29. 今日のメニューは | 憂さ憂さうさぎ

憂さ憂さうさぎ

世の中は憂さだらけ!
はき出す場所のない憂さを、ここで晴らしてみましょうか。

お弁当屋へ到着し、店の奥へ声をかける。

「すみません。今日は何かありますか?」

すると奥からおくさんが出てきて、にこにこしながら、

「ああ、昨日はどうもねー。今日は肉団子あるよ。ソースとっても美味しく

出来たからね。」と言ってくれた。

パックの中を見ると、肉団子が思いの外たくさん入っている。

『二人で一パックでも足りるかな?』 一瞬迷ったが、食べられる時に

食べておこうと二パックお願いした。

値段は昨日と同じ。得した気分だ。

温かい肉団子を手に二人はご機嫌で車へ。

『昨日といい今日といい、自分達はなんてついているんだろう。』

この震災の最中、二日連続でこんな美味いものを食べているのは、

きっと自分達くらいじゃないだろうか。

昨日と同様、最後はソースを舐める勢いで口に流し込んだ。

今日の至福の時間も終わってしまった。

何故か急に近所のスーパーが気になり、「一応見にいってみよう。

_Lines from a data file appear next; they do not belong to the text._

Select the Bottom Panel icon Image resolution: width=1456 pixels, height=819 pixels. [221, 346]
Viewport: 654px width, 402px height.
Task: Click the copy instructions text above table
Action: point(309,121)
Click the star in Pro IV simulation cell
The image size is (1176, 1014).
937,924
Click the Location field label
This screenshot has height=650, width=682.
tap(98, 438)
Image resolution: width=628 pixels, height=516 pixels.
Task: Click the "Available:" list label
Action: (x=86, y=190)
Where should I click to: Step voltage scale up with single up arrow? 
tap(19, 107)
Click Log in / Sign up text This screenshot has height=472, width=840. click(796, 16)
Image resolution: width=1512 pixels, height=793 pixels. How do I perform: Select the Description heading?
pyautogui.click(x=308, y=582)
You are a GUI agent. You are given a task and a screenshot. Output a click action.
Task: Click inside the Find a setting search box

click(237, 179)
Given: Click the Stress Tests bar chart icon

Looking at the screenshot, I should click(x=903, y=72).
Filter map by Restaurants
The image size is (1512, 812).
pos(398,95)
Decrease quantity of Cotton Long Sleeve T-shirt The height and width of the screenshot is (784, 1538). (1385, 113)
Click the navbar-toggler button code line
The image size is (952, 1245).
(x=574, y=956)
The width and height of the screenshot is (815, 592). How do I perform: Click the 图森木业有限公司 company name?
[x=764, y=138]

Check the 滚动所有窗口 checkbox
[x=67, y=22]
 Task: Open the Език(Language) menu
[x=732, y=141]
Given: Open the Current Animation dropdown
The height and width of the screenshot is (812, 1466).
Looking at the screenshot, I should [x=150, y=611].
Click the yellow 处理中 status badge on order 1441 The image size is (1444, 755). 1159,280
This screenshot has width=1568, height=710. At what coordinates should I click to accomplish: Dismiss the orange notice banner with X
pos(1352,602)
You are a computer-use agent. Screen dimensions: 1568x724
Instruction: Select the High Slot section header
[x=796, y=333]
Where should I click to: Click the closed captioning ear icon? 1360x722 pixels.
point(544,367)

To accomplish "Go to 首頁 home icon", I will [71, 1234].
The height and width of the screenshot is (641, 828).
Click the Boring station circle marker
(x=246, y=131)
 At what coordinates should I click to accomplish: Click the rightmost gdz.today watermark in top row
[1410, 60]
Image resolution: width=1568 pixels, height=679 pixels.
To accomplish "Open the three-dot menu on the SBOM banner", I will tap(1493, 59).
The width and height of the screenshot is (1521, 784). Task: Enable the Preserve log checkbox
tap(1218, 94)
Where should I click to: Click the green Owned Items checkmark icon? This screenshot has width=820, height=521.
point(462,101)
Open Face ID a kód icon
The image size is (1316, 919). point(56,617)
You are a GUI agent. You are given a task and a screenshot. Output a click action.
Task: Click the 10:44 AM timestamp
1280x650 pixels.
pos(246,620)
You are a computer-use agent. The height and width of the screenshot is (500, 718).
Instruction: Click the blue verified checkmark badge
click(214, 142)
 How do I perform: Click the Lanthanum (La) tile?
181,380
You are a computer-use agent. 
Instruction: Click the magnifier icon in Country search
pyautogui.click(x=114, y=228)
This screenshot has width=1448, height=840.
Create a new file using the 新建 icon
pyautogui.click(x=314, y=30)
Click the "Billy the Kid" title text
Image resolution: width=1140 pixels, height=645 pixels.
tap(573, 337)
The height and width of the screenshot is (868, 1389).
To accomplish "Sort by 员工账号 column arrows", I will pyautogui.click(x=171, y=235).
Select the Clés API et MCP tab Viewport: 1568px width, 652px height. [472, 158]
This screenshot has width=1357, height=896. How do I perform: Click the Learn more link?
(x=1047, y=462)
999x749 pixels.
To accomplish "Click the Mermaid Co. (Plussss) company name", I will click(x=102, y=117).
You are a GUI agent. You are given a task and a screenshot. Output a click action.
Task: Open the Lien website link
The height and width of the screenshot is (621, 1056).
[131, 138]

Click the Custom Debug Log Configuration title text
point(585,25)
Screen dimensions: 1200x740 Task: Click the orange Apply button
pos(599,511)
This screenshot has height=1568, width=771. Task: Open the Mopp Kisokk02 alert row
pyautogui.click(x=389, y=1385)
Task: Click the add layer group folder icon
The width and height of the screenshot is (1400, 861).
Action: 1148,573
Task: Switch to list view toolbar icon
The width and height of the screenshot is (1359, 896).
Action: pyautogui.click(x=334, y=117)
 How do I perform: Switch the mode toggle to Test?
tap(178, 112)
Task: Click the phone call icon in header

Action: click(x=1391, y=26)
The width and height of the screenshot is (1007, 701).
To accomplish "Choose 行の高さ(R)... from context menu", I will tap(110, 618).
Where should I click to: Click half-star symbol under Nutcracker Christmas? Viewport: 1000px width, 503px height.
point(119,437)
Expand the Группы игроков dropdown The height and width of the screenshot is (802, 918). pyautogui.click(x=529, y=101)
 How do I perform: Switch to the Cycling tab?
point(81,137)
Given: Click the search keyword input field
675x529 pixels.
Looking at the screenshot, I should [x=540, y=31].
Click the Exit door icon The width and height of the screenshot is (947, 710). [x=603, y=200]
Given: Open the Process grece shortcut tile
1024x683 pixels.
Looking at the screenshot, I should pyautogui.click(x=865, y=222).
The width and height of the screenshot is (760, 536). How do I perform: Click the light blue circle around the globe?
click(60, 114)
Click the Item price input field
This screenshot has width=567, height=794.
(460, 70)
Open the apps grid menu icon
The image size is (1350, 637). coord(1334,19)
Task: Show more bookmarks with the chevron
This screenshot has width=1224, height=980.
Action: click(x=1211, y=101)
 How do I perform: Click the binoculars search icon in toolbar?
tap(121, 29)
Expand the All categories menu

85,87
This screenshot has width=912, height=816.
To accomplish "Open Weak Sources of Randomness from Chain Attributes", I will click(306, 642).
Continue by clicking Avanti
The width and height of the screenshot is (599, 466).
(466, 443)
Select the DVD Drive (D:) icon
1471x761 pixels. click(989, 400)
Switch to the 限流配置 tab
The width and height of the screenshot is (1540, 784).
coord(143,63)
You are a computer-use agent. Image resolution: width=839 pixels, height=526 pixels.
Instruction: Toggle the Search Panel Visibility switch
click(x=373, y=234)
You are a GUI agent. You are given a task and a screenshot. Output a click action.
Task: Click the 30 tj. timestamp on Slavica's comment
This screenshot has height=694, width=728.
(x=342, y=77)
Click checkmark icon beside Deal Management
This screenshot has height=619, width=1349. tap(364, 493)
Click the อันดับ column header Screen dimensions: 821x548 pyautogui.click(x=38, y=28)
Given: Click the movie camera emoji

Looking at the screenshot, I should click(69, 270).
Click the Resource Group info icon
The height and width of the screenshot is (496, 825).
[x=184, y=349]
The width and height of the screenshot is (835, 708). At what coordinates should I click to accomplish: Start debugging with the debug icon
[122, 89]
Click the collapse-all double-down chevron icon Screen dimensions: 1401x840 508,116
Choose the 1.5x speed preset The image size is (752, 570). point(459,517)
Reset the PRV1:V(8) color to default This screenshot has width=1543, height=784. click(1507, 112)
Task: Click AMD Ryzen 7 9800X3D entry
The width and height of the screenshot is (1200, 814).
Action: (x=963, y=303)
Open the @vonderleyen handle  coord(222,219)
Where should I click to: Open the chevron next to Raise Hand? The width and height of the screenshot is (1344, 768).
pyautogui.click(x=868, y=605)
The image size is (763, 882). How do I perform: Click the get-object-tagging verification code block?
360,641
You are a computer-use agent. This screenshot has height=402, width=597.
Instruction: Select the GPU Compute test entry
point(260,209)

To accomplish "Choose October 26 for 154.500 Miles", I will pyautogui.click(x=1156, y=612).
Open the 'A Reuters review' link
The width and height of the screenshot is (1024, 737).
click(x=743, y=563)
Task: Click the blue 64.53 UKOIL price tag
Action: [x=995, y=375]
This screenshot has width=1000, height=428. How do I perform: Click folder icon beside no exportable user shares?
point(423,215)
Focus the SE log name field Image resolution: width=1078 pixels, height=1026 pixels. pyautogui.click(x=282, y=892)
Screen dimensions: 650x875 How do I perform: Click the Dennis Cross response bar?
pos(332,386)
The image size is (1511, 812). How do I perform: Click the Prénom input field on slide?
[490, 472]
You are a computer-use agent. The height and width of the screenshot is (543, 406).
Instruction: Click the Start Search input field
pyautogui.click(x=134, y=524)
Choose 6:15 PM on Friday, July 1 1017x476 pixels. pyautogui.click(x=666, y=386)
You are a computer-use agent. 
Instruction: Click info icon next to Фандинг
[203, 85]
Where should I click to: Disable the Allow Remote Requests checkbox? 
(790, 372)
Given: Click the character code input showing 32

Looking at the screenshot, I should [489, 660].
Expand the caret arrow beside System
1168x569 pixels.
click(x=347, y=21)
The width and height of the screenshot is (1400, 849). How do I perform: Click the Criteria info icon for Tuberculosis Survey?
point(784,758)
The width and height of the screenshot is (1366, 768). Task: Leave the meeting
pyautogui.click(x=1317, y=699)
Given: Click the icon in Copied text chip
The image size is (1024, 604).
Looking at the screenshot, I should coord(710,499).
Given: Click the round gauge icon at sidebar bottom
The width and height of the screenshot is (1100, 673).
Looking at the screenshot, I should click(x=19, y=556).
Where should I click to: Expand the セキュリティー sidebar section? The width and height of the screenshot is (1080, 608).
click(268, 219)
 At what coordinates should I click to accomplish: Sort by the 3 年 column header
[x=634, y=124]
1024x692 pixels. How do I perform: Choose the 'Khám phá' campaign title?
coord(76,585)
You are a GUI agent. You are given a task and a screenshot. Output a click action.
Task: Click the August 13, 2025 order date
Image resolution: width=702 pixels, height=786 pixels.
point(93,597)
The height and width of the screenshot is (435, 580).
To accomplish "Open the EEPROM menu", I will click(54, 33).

」

と言って、二人で歩きだす。

途中の焼き鳥屋には昨日と同じくらい行列が出来ていた。

その横を、美味い肉団子を食べて満足の自分達は素通りしていく。

スーパーの前から、焼き鳥屋のそれよりも長い行列が出来ていた。

とりあえず並んでみる。今は少しでも腹の足しになる食糧がほしい。

友人と交代で偵察に行く。

店の前には商品の入った買い物かごや段ボールが並んでいた。

ほとんどが飲料やお菓子で、野菜や雑貨の類も少し並んでいる。

パン等の主食的なものは見当たらなかった。

どうやら、ぐちゃぐちゃになってしまった店の中から、売り物に出来そう

な物だけを運び出して並べているのだ。

並んでいるものを見ていると、これから先の食糧事情が心配だ。